Additionally, researchers of the retrospective study saw that HIV-infected patients are more at risk for SSTIs than the general population. “The higher burden of SSTIs among people living with HIV is likely to impact care for these individuals as it adds further complications to an already burdensome disease,” study researcher Ethan Morgan, PhD, of Northwestern University, told Contagion®. “Clinicians should be aware of the increased potential for skin infections and advise their patients on how to prevent infection.”
Clinical and administrative data from the Vizient Clinical Data Warehouse on a cohort of patients with primary or secondary SSTIs who visited emergency departments (EDs) in 86 medical centers between 2009 and 2014 (n = 820,441) was used to complete a retrospective analysis of the first ED encounter. Investigators also identified each of the patients’ HIV status using the ICD-9 042 diagnostic code and stratified the patients by the type of payment/insurance used for care (ie, Medicaid/charity/self-paid uninsured [low socioeconomic status], commercial insurance, Medicare, or other).
Using a multivariable regression analysis, the investigators assessed the change in the incidence of SSTIs over time among all patients, the change in SSTI diagnosis among patients with HIV, the comparative SSTI rates among patients with HIV versus those without HIV, and the comparative SSTI rates among patients with comorbidities versus those without comorbidities. Analyses were also stratified by race (ie, African American, Hispanic, and white).
The SSTI-related rate of ED patient encounters observed in the Warehouse database was 31.8 per 1000 ED patient encounters. A total of 47,317 (0.18%) patients in the study cohort had HIV (1.9 per 1000 patient encounters) and, at baseline, patients who were HIV-positive had higher ED encounters for SSTIs compared with patients who were HIV-negative per 1000 individuals (51.9 vs 32.5, respectively).
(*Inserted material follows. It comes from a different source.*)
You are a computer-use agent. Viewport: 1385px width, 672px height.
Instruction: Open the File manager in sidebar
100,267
The investigators observed a significant decrease in the overall SSTI rate from 2009 to 2014 (32.8 per 1000 ED encounters to 29.7 per 1000 ED encounters, respectively; rate ratio [RR] = .98; 95% confidence interval [CI] .98—.98). Reductions in SSTI-related ED encounters were observed more so among adult patients (RR = 0.98; 95% CI. 98–.98), whereas ED encounters increased among children during the 2009 to 2014 time period (RR = 1.005; 95% CI 1.001–1.008). Significant reductions in SSTIs were also found among African American (RR = .97; 95% CI .97–.97), Hispanic (RR = 0.99; 95% CI .98–.99), and white (RR = 0.99; 95% CI .99–.99) patients.
During 2009 through 2014, there were decreases in the SSTI rate among adult patients with comorbidities (RR = .99; 95% CI.99—.995) and without comorbidities (RR = .99; 95% CI .98–.99). Pediatric patients with comorbidities also experienced a decrease in the SSTI rate (RR = .98; 95% CI .97–.99); however, a significant increase in the rate was observed among those without comorbid conditions (RR = 1.01; 95% CI 1.004–1.01).
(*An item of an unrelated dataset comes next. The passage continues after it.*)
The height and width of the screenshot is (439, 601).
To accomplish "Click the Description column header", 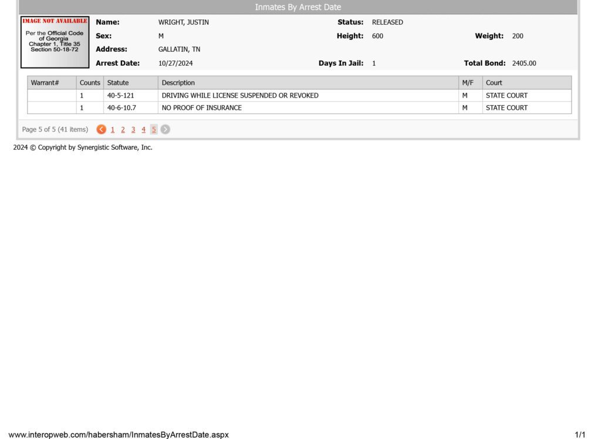I will (x=308, y=82).
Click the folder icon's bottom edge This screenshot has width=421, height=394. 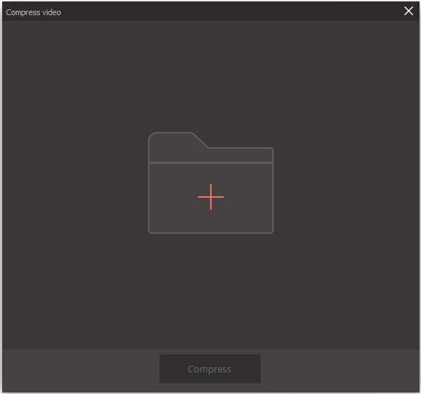(x=211, y=232)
Significant reductions in SSTI rates were also observed among HIV patients between 2009 and 2014 per 1000 ED patient encounters (54.2 vs 46.3, respectively; RR = .97; 95% CI .94—.99). Higher SSTI rates were observed in HIV patients with commercial insurance (RR = 1.84; 95% CI 1.64–2.07), low socioeconomic status (RR = 1.52; 95% CI 1.44–1.60), Medicare (RR = 1.47; 95% CI 1.34–1.60), and other payer types (RR = 2.23; 95% CI 1.94–2.56).
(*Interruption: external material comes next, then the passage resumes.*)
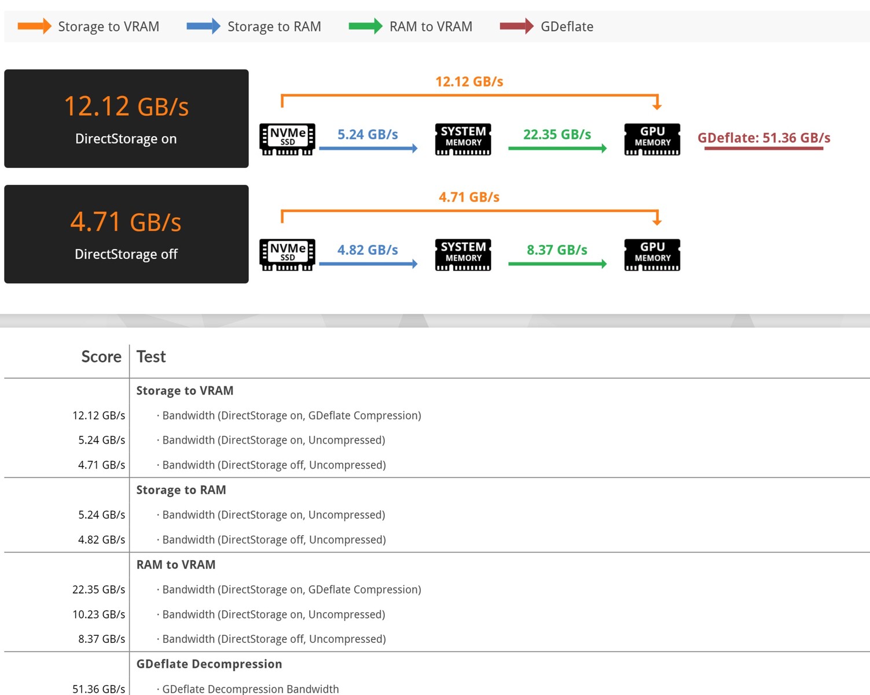Select the 10.23 GB/s score in the table
The image size is (870, 695).
pos(98,614)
Regarding study limitations, Dr. Morgan commented, “Given the location of these hospitals, it is possible these trends do not accurately reflect trends in the general population, but instead, reflect trends only in urban environments.” Additional research is needed to overcome the study’s inherent limitations, Dr. Morgan explained, by collecting data from all hospital environments in an effort to improve the generalizability of the findings to the broader US population.